To save even more kilobytes, Svelte says goodbye to CommonJS code and only delivers the JavaScript code in the original ESM version. Today’s bundlers can all handle this format, so there shouldn’t be any problems. Since the code is no longer packaged, source maps can also be saved. Overall, Svelte’s npm package size can be reduced from over 10 to under 3 megabytes.

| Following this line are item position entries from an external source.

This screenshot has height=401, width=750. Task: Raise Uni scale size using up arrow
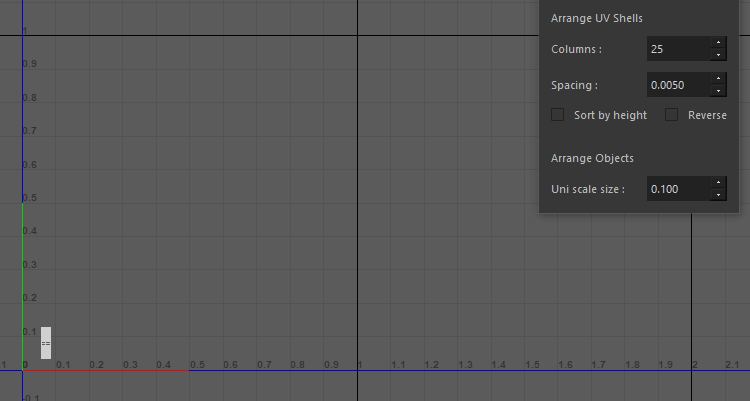point(717,182)
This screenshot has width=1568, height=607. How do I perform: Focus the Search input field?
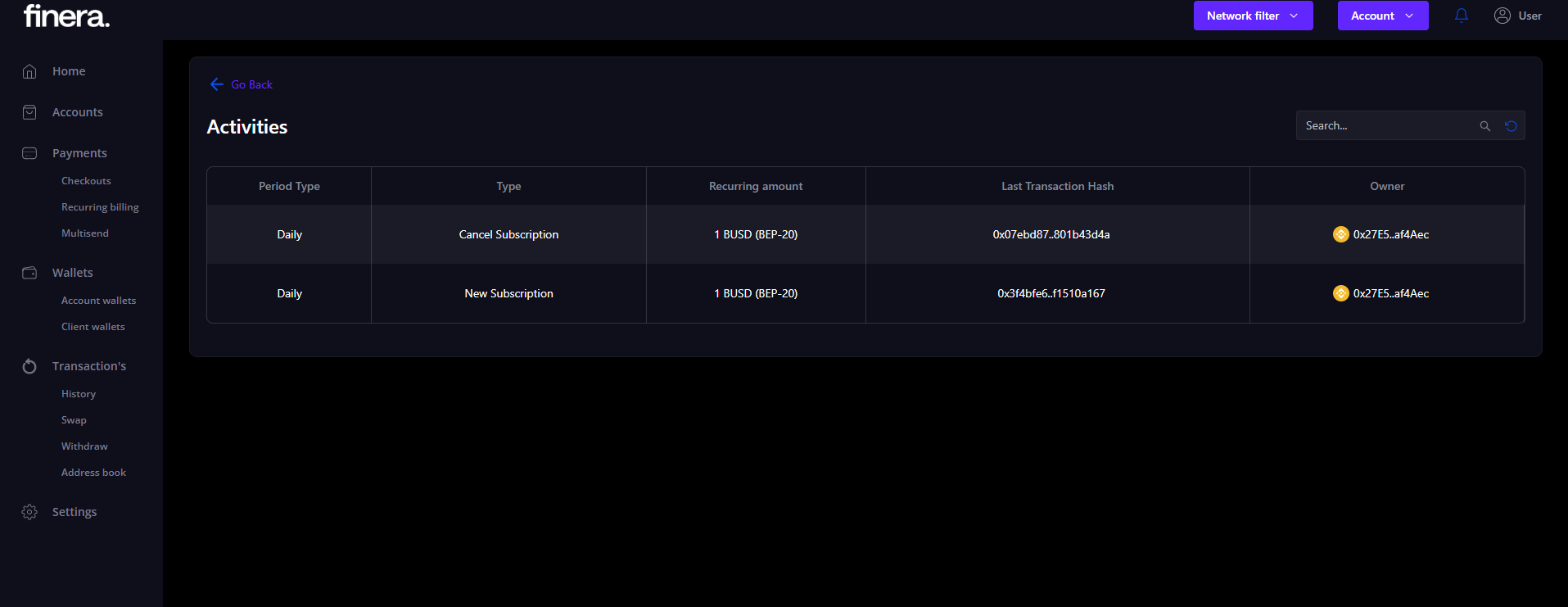tap(1388, 126)
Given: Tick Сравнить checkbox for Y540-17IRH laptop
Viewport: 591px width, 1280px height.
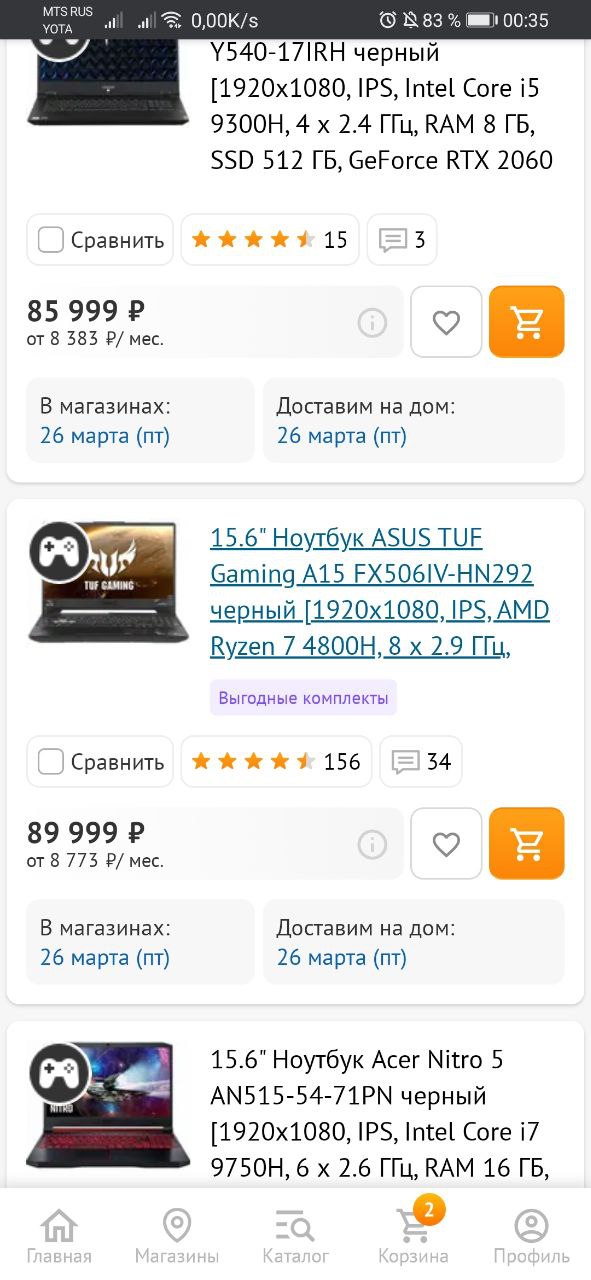Looking at the screenshot, I should click(x=100, y=240).
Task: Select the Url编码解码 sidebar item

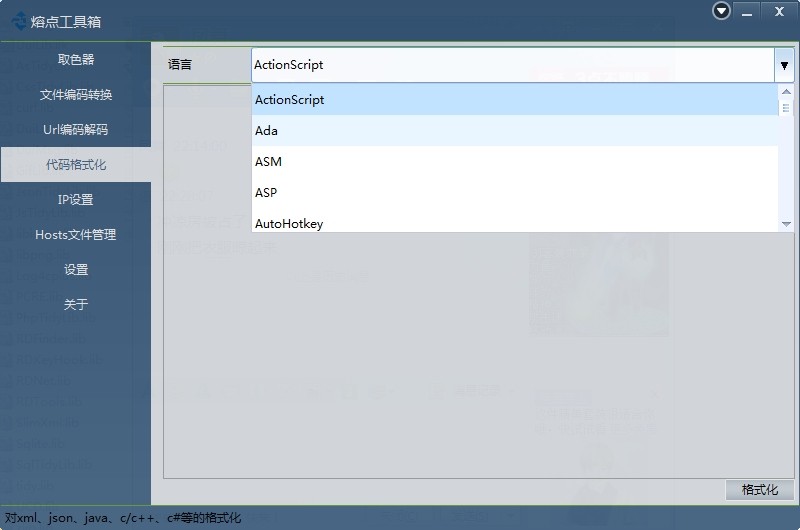Action: coord(76,130)
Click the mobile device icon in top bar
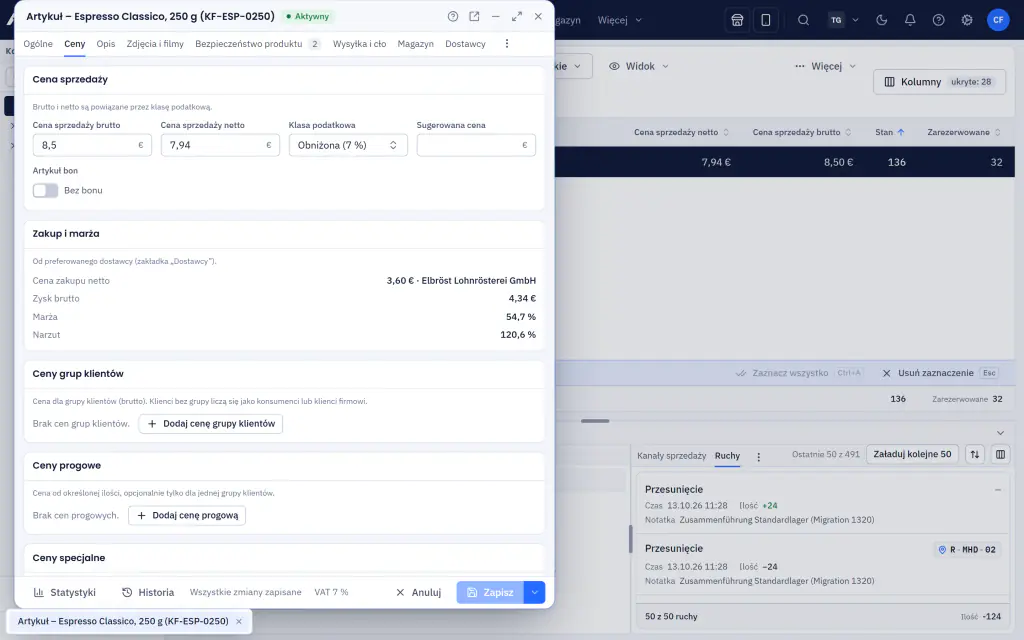Screen dimensions: 1024x640 click(765, 20)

The new website is impressive

The team has also completely revised the official website. The single-page endless scrolling documentation has been split into sensible sub-pages. The new space is also used for a few documentation extensions, which now go into more detail in some places. There is much more information about how to work with TypeScript and available interfaces. Night owls will be happy about the new dark mode. The practically inclined will have fun with the new tutorial, which, in addition to Svelte itself, also highlights the metaframework SvelteKit. All of this is available in the browser, without having to set anything up.

This is just the beginning

In summary, Svelte 4 contains mostly incremental changes that affect only a few applications. For many third-party libraries, you should be able to support both Svelte 3 and 4 in parallel. The biggest changes are probably the reworked Custom Elements mode and work done under the hood. This yields a faster development flow for Svelte maintainers and better IDE intelligence for users.

Is that it? Will we wait years for the next major Svelte release? Not at all! The Svelte maintainers made it clear that this is just the first step into an exciting future. If Svelte is a garden, then version 4 pulls the weeds and prepares the ground for many new magnificent plants. For example, the team wants to fundamentally overhaul the compiler and runtime to make Svelte more scalable, predictable, and even faster. This project won’t take years. Thanks to the company Vercel, three developers now work on Svelte full-time. The maintainer team wants to give some first insights into concrete changes later this year. How exciting!